## Exercise aim
Set out the lines of the listing below as a numbered list, leaving out any blank lines.

## Materials provided
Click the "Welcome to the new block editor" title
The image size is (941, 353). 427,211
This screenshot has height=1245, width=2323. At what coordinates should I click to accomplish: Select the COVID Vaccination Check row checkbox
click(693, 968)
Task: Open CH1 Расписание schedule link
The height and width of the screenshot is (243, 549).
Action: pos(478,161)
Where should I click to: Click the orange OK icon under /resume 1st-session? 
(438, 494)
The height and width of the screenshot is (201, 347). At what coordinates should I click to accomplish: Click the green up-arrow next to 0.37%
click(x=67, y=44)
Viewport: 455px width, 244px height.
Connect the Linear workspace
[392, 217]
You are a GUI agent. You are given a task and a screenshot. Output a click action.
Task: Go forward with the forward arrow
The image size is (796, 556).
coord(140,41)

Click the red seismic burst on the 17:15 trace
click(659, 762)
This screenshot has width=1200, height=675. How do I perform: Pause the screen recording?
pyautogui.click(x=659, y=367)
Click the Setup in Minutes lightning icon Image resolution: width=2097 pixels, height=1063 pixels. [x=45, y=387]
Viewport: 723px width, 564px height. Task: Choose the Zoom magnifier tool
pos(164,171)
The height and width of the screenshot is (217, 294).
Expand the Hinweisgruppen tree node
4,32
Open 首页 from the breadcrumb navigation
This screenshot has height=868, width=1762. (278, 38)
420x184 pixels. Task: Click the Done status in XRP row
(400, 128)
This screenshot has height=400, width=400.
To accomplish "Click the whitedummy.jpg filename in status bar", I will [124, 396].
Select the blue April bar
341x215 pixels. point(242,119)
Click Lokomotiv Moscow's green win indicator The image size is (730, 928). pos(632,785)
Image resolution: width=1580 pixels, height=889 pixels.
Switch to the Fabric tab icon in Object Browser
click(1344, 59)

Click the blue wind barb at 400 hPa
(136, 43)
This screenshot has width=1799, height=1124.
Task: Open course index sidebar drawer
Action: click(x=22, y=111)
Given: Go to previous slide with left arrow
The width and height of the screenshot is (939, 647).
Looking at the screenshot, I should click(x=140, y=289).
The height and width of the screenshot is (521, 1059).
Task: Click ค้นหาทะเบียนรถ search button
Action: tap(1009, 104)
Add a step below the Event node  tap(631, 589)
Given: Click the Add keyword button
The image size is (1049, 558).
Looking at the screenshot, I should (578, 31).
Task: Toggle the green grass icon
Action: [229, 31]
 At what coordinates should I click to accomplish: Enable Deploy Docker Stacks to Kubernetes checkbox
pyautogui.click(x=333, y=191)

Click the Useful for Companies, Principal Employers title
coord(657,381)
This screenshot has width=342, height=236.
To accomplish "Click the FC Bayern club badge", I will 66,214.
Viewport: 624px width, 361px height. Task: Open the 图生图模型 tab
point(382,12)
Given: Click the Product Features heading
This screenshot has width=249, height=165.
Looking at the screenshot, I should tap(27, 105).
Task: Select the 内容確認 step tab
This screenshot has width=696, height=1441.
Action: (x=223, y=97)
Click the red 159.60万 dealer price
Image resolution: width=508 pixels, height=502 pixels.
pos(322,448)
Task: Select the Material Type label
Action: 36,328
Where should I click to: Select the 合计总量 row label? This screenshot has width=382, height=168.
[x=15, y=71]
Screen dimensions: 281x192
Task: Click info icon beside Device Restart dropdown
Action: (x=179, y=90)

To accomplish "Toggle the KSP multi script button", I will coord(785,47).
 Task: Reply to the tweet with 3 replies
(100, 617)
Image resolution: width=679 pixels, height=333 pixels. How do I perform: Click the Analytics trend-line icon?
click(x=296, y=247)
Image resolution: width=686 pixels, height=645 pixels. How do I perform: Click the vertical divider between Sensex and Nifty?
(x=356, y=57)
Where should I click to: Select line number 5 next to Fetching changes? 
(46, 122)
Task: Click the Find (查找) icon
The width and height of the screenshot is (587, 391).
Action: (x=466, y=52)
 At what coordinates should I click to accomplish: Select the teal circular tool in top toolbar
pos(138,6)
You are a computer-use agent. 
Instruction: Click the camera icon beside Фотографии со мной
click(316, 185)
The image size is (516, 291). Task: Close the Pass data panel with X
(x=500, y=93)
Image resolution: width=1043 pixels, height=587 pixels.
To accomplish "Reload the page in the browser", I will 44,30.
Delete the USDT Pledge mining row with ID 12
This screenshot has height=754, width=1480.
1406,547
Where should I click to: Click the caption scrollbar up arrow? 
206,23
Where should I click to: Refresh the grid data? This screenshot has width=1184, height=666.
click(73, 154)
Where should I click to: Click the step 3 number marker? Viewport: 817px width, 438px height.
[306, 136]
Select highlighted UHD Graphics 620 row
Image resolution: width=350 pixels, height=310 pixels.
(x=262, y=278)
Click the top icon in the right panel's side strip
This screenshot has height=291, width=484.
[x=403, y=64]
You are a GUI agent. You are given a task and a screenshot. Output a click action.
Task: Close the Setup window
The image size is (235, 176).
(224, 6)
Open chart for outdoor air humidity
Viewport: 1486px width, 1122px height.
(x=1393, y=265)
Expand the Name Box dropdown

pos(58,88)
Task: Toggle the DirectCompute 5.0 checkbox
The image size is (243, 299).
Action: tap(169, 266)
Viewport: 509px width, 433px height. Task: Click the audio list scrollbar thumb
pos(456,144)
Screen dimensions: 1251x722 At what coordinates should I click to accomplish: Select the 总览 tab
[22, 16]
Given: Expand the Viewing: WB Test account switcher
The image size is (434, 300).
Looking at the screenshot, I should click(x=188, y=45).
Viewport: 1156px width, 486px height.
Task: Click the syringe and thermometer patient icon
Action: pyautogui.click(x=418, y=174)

## Result of the exercise
1. Click the "Welcome to the new block editor" title
2. The image size is (941, 353). 427,211
3. This screenshot has height=1245, width=2323. At what coordinates should I click to accomplish: Select the COVID Vaccination Check row checkbox
4. click(693, 968)
5. Task: Open CH1 Расписание schedule link
6. The height and width of the screenshot is (243, 549).
7. Action: pos(478,161)
8. Where should I click to: Click the orange OK icon under /resume 1st-session? 
9. (438, 494)
10. The height and width of the screenshot is (201, 347). At what coordinates should I click to accomplish: Click the green up-arrow next to 0.37%
11. click(x=67, y=44)
12. Viewport: 455px width, 244px height.
13. Connect the Linear workspace
14. [392, 217]
15. You are a GUI agent. You are given a task and a screenshot. Output a click action.
16. Task: Go forward with the forward arrow
17. The image size is (796, 556).
18. coord(140,41)
19. Click the red seismic burst on the 17:15 trace
20. click(659, 762)
21. This screenshot has width=1200, height=675. How do I perform: Pause the screen recording?
22. pyautogui.click(x=659, y=367)
23. Click the Setup in Minutes lightning icon Image resolution: width=2097 pixels, height=1063 pixels. [x=45, y=387]
24. Viewport: 723px width, 564px height. Task: Choose the Zoom magnifier tool
25. pos(164,171)
26. The height and width of the screenshot is (217, 294).
27. Expand the Hinweisgruppen tree node
28. 4,32
29. Open 首页 from the breadcrumb navigation
30. This screenshot has height=868, width=1762. (278, 38)
31. 420x184 pixels. Task: Click the Done status in XRP row
32. (400, 128)
33. This screenshot has height=400, width=400.
34. To accomplish "Click the whitedummy.jpg filename in status bar", I will [124, 396].
35. Select the blue April bar
36. 341x215 pixels. point(242,119)
37. Click Lokomotiv Moscow's green win indicator The image size is (730, 928). pos(632,785)
38. Image resolution: width=1580 pixels, height=889 pixels.
39. Switch to the Fabric tab icon in Object Browser
40. click(1344, 59)
41. Click the blue wind barb at 400 hPa
42. (136, 43)
43. This screenshot has width=1799, height=1124.
44. Task: Open course index sidebar drawer
45. Action: click(x=22, y=111)
46. Given: Go to previous slide with left arrow
47. The width and height of the screenshot is (939, 647).
48. Looking at the screenshot, I should click(x=140, y=289).
49. The height and width of the screenshot is (521, 1059).
50. Task: Click ค้นหาทะเบียนรถ search button
51. Action: tap(1009, 104)
52. Add a step below the Event node  tap(631, 589)
53. Given: Click the Add keyword button
54. The image size is (1049, 558).
55. Looking at the screenshot, I should (578, 31).
56. Task: Toggle the green grass icon
57. Action: [229, 31]
58.  At what coordinates should I click to accomplish: Enable Deploy Docker Stacks to Kubernetes checkbox
59. pyautogui.click(x=333, y=191)
60. Click the Useful for Companies, Principal Employers title
61. coord(657,381)
62. This screenshot has width=342, height=236.
63. To accomplish "Click the FC Bayern club badge", I will 66,214.
64. Viewport: 624px width, 361px height. Task: Open the 图生图模型 tab
65. point(382,12)
66. Given: Click the Product Features heading
67. This screenshot has width=249, height=165.
68. Looking at the screenshot, I should tap(27, 105).
69. Task: Select the 内容確認 step tab
70. This screenshot has width=696, height=1441.
71. Action: (x=223, y=97)
72. Click the red 159.60万 dealer price
73. Image resolution: width=508 pixels, height=502 pixels.
74. pos(322,448)
75. Task: Select the Material Type label
76. Action: 36,328
77. Where should I click to: Select the 合计总量 row label? This screenshot has width=382, height=168.
78. [x=15, y=71]
79. Screen dimensions: 281x192
80. Task: Click info icon beside Device Restart dropdown
81. Action: (x=179, y=90)
82. To accomplish "Toggle the KSP multi script button", I will coord(785,47).
83.  Task: Reply to the tweet with 3 replies
84. (100, 617)
85. Image resolution: width=679 pixels, height=333 pixels. How do I perform: Click the Analytics trend-line icon?
86. click(x=296, y=247)
87. Image resolution: width=686 pixels, height=645 pixels. How do I perform: Click the vertical divider between Sensex and Nifty?
88. (x=356, y=57)
89. Where should I click to: Select line number 5 next to Fetching changes? 
90. (46, 122)
91. Task: Click the Find (查找) icon
92. The width and height of the screenshot is (587, 391).
93. Action: (x=466, y=52)
94.  At what coordinates should I click to accomplish: Select the teal circular tool in top toolbar
95. pos(138,6)
96. You are a computer-use agent. 
97. Instruction: Click the camera icon beside Фотографии со мной
98. click(316, 185)
99. The image size is (516, 291). Task: Close the Pass data panel with X
100. (x=500, y=93)
101. Image resolution: width=1043 pixels, height=587 pixels.
102. To accomplish "Reload the page in the browser", I will 44,30.
103. Delete the USDT Pledge mining row with ID 12
104. This screenshot has height=754, width=1480.
105. 1406,547
106. Where should I click to: Click the caption scrollbar up arrow? 
107. 206,23
108. Where should I click to: Refresh the grid data? This screenshot has width=1184, height=666.
109. click(73, 154)
110. Where should I click to: Click the step 3 number marker? Viewport: 817px width, 438px height.
111. [306, 136]
112. Select highlighted UHD Graphics 620 row
113. Image resolution: width=350 pixels, height=310 pixels.
114. (x=262, y=278)
115. Click the top icon in the right panel's side strip
116. This screenshot has height=291, width=484.
117. [x=403, y=64]
118. You are a GUI agent. You are given a task and a screenshot. Output a click action.
119. Task: Close the Setup window
120. The image size is (235, 176).
121. (224, 6)
122. Open chart for outdoor air humidity
123. Viewport: 1486px width, 1122px height.
124. (x=1393, y=265)
125. Expand the Name Box dropdown
126. pos(58,88)
127. Task: Toggle the DirectCompute 5.0 checkbox
128. The image size is (243, 299).
129. Action: tap(169, 266)
130. Viewport: 509px width, 433px height. Task: Click the audio list scrollbar thumb
131. pos(456,144)
132. Screen dimensions: 1251x722 At what coordinates should I click to accomplish: Select the 总览 tab
133. [22, 16]
134. Given: Expand the Viewing: WB Test account switcher
135. The image size is (434, 300).
136. Looking at the screenshot, I should click(x=188, y=45).
137. Viewport: 1156px width, 486px height.
138. Task: Click the syringe and thermometer patient icon
139. Action: pyautogui.click(x=418, y=174)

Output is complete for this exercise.